FINANCIAL AID COULD BE APPROPRIATE IN UP TO 80% OF HUMANITARIAN CRISES ▾

  • As the Global Public Policy Institute notes in a 2016 report: “In principle, cash transfers are suitable for most humanitarian contexts. The main exceptions are countries in which governments object to large-scale cash transfers, conflict zones or remote locations that are systematically cut off from markets and areas where the technical transfer of cash would be too costly or risky.
  • “Current or recent examples of such exceptions include besieged areas within Syria; remote areas cut off from transport networks in South Sudan (e.g., during the rainy season); areas cut off from markets following the earthquake in Nepal; and areas with severe movement restrictions during the Ebola crisis. These examples show that in most emergencies, only specific pockets are unsuitable for cash programming and that government resistance to cash programming remains rare.
  • “Based on the current picture, we expect that the broad majority, or between 70 and 80 percent of all humanitarian contexts, will be eligible for cash transfers”. However, the authors of the report point out that this does not mean that financial aid would be used exclusively in these situation: in some circumstances the money might be combined with in-kind aid and other forms of humanitarian assistance.

THIS SUGGESTS THE PROPORTION OF HUMANITARIN FUNDING FOR FINANCIAL AID COULD RISE FROM TODAY’S 6% TO UP TO 50% ▾

  • Despite the evidence of its advantages, financial aid accounts for just 6% of the $25 billion of humanitarian aid provided in crises – up from 1% three years ago.
  • Based on the current allocation of humanitarian funding across sectors, the Global Public Policy Institute (GPPI) estimates that 37% to 42% of the total humanitarian budget could be allocated to cash-based programmes – mainly to unconditional financial aid, without any strings attached, and only in exceptions to vouchers.
  • According to the GPPI study, the allocation of financial aid would vary between sectors. For example, the highest proportions of financial aid would be for food (90%), shelter (70%) and agriculture (70%), while health and education would attract a lower proportion (both 30%).

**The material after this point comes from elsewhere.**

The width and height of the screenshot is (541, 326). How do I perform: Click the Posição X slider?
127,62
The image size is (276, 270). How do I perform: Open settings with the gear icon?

MANY POLICYMAKERS, MEDIA COMMENTATORS AND OTHERS THINK FINANCIAL AID SHOULD BE SCALED UP ▾

  • The Grand Bargain, which is a 2016 commitment by 50 of the world’s leading donors and aid agencies to improve the delivery and effectiveness of humanitarian aid, made increased cash-programming (financial aid) one of its 10 core commitments. The specific commitment is: “Increase the routine use of cash alongside other tools, including in-kind assistance, service delivery (such as health and nutrition) and vouchers. Employ markers to measure increase and outcomes.”
  • The Secretary-General of the UN, Ban Ki-Moon, said, “Where markets and operational contexts permit, cash-based programming should be the preferred and default method of support.”
  • The High-Level Panel on Humanitarian Financing (2016) called for “the use of unconditional and predictable cash in humanitarian settings to be rapidly scaled up.” It added that “giving aid directly in the form of cash is often a highly effective way to reduce suffering and to make limited humanitarian aid budgets go further”.
  • The UK’s Independent Commission on Aid Impact said that DFID “should consider options for scaling up contributions to cash transfer programmes”; the UK’s Prime Minister, Theresa May, endorsed this view.
  • Newsweek wrote: Of course cash-based approaches are not a panacea. They do not replace investments in infrastructure or education. Nor are they immune from challenges in terms of implementation. But what all of this does suggest is that those who genuinely care about ensuring taxpayers get value-for-money from the aid budget should be shouting for more cash, not less.”
  • Bloomberg wrote: “Findings from around the world suggest that giving cash over goods or in-kind transfers is cheaper and more cost-effective. It is comfortable for richer people to think they are richer because of the moral failings of the poor. And that justifies a paternalistic approach to poverty relief using vouchers and in-kind support. But the big reason poor people are poor is because they don’t have enough money, and it shouldn’t come as a huge surprise that giving them money is a great way to reduce that problem—considerably more cost-effectively than paternalism.”
  • Atlantic magazine wrote:  “A new trend within the humanitarian sector—the increasing popularity of simply transferring cash to people in need—now allows for the establishment of a charitable benchmark. In other words, before a donor gives a gift—say, to support an agricultural training program in sub-Saharan Africa, or to provide food in the aftermath of an earthquake in Pakistan—they would first ask themselves if their money would be better spent if given directly to the same aid recipients and letting them decide what to do with the money”.
  • Slate magazine wrote: “Giving cash to poor people, no strings attached, is an amazingly powerful tool for boosting incomes and promoting development. Overall, the message is that taking a huge bite out of global poverty may be easier than most people realize. Poor people just need more money.”
  • DFID noted in a literature review that cash transfers were already “one of the more thoroughly researched forms of development intervention”. It concluded that “there is convincing evidence from a number of countries that cash transfers can reduce inequality and the depth or severity of poverty”, as well as “contribute directly or indirectly to a wider range of development outcomes”.
  • The Center for Global Development wrote in a recent report,  “The barriers to cash transfers are no longer technical but political.”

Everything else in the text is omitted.